Semi-Continuity of the Morse Index for Ricci Shrinkers
Louis Yudowitz
TL;DR
This work establishes both upper and lower semi-continuity for the f-Morse index of gradient Ricci shrinkers under bubble-tree convergence to orbifold shrinkers, with a precise inequality Ind_f(M_∞) + ∑_{q∈𝒬} ∑_{k=1}^{N_q} Ind(V^k) ≤ liminf_{i→∞} Ind_f(M_i) and a complementary bound incorporating nullities. The analysis extends to non-compact shrinkers by leveraging a finite weighted volume and introduces a weighted spectral framework, using Lorentz spaces to manage blow-up near orbifold points and neck regions. A key technical achievement is proving that weighted and unweighted eigenspaces have the same dimension on body and bubble regions, while neck regions contribute no index, enabling a clean decomposition along the bubble tree. An additional cone-bound condition shows the f-index of an asymptotically conical end is controlled from below by the f-index of its asymptotic cone, connecting end geometry to stability. Together, these results yield a robust semi-continuity theory for the linear stability of shrinkers under orbifold convergence with potential applications to compactness and structural stability in Ricci flow singularity analysis.
Abstract
We prove lower and upper semi-continuity of the Morse index for sequences of gradient Ricci shrinkers which bubble tree converge in the sense of past work by the author and Buzano. Our proofs rely on adapting recent arguments of Workman which were used to study certain sequences of CMC hypersurfaces and were in turn adapted from work on Da Lio-Gianocca-Riviere.

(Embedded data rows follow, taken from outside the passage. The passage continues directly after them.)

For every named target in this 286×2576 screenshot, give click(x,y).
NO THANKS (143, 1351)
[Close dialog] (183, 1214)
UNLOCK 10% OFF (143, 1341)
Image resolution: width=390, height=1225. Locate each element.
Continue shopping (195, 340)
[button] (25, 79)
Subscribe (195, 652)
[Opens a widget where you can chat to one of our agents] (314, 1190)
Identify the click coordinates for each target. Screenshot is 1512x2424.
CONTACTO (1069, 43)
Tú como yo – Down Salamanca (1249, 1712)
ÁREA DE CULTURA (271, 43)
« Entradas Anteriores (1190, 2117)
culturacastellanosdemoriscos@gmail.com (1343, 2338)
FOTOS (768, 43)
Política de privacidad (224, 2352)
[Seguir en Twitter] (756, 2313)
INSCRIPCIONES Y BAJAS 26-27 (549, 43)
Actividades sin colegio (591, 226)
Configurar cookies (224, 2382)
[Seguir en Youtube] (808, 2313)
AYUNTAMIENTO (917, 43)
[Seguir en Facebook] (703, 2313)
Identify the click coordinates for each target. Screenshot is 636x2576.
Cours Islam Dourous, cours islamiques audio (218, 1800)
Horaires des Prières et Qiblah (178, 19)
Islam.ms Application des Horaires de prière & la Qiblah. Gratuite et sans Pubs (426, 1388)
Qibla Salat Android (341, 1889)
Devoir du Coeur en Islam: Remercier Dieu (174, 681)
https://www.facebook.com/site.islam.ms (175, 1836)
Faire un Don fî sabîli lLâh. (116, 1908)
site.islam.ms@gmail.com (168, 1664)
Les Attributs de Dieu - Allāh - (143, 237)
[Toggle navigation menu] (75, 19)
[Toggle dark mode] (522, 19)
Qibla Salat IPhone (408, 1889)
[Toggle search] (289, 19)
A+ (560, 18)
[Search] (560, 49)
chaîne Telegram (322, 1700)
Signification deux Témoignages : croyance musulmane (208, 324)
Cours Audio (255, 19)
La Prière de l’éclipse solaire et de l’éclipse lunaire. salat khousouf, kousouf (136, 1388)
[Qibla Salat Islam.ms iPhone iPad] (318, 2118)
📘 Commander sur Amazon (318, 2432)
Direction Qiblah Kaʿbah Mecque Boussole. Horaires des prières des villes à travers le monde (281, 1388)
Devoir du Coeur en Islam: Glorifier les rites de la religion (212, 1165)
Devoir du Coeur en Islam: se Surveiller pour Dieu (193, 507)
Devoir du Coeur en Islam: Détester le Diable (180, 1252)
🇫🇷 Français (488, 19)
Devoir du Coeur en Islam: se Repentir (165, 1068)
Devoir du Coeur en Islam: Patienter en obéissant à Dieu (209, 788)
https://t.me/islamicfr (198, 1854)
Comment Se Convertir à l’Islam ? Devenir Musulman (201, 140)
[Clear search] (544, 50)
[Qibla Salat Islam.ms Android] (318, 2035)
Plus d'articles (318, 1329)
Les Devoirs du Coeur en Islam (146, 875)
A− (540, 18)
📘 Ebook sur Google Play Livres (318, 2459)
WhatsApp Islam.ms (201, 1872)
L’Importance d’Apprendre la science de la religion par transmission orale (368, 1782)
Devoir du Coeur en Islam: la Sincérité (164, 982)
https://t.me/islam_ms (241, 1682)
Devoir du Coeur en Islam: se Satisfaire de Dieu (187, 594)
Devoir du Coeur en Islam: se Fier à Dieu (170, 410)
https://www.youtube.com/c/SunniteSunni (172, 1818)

Moreover, we are able to refine Workman's methods by using techniques related to polynomially weighted Sobolev spaces. This all also requires us to extend the analysis to handle when the shrinkers we study are non-compact, which we can do due to the availability of a suitable notion of finite weighted volume. Finally, we identify a technical condition which ensures the Morse index of an asymptotically conical shrinker is bounded below by the f-index of its asymptotic cone.